# [What is needed]
The output must be the line with "Excellent Motivational Kids" and every following line to the end of the material, exactly as they appear, and nothing else.

*** Opening Provided records ***

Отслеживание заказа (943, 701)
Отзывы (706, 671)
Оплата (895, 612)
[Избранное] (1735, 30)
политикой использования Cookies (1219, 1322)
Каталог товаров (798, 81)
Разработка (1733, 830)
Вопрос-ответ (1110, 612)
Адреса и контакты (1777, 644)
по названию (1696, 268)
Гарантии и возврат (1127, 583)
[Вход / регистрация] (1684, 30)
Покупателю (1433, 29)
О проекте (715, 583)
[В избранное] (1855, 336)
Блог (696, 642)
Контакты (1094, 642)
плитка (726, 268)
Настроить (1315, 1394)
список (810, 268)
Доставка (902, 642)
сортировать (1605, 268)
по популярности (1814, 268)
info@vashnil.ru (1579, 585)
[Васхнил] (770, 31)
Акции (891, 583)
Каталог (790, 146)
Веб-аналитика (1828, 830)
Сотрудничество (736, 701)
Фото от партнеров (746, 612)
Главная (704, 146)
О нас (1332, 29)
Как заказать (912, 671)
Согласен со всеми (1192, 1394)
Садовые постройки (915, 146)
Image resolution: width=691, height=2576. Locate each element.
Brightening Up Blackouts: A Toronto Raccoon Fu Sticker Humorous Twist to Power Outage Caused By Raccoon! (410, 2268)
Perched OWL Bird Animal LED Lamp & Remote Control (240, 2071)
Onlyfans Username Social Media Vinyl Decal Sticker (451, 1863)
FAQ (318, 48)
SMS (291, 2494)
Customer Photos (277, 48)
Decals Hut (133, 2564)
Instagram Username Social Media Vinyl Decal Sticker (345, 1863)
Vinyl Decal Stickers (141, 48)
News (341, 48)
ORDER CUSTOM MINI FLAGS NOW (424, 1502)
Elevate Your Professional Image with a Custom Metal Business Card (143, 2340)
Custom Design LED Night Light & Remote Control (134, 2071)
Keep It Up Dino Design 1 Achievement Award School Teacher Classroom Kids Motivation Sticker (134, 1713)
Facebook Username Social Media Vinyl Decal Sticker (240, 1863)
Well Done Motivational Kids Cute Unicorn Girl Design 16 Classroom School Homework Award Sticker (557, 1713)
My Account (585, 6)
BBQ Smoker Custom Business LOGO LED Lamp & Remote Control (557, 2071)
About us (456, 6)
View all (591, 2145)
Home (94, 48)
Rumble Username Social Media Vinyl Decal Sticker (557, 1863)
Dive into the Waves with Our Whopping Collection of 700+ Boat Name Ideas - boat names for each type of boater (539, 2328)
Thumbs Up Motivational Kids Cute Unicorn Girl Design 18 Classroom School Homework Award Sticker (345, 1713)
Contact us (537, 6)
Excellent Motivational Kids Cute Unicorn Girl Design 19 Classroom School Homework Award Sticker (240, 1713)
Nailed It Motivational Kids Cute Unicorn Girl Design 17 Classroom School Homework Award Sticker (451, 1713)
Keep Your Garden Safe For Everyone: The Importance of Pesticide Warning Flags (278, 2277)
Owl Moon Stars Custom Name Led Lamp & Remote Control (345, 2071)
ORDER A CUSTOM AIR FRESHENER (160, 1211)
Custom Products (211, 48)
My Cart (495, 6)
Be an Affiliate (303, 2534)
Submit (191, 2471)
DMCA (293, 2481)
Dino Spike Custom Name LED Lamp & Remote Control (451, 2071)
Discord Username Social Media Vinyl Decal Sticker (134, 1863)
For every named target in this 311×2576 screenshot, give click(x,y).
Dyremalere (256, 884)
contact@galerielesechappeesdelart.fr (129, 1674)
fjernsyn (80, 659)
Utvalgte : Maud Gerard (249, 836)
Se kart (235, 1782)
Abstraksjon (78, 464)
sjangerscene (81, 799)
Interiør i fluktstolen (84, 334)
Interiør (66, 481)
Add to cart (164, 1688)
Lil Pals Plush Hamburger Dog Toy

*** Closing Provided records ***

# [Output of the exercise]
Excellent Motivational Kids Cute Unicorn Girl Design 19 Classroom School Homework Award Sticker (240, 1713)
Nailed It Motivational Kids Cute Unicorn Girl Design 17 Classroom School Homework Award Sticker (451, 1713)
Keep Your Garden Safe For Everyone: The Importance of Pesticide Warning Flags (278, 2277)
Owl Moon Stars Custom Name Led Lamp & Remote Control (345, 2071)
ORDER A CUSTOM AIR FRESHENER (160, 1211)
Custom Products (211, 48)
My Cart (495, 6)
Be an Affiliate (303, 2534)
Submit (191, 2471)
DMCA (293, 2481)
Dino Spike Custom Name LED Lamp & Remote Control (451, 2071)
Discord Username Social Media Vinyl Decal Sticker (134, 1863)
For every named target in this 311×2576 screenshot, give click(x,y).
Dyremalere (256, 884)
contact@galerielesechappeesdelart.fr (129, 1674)
fjernsyn (80, 659)
Utvalgte : Maud Gerard (249, 836)
Se kart (235, 1782)
Abstraksjon (78, 464)
sjangerscene (81, 799)
Interiør i fluktstolen (84, 334)
Interiør (66, 481)
Add to cart (164, 1688)
Lil Pals Plush Hamburger Dog Toy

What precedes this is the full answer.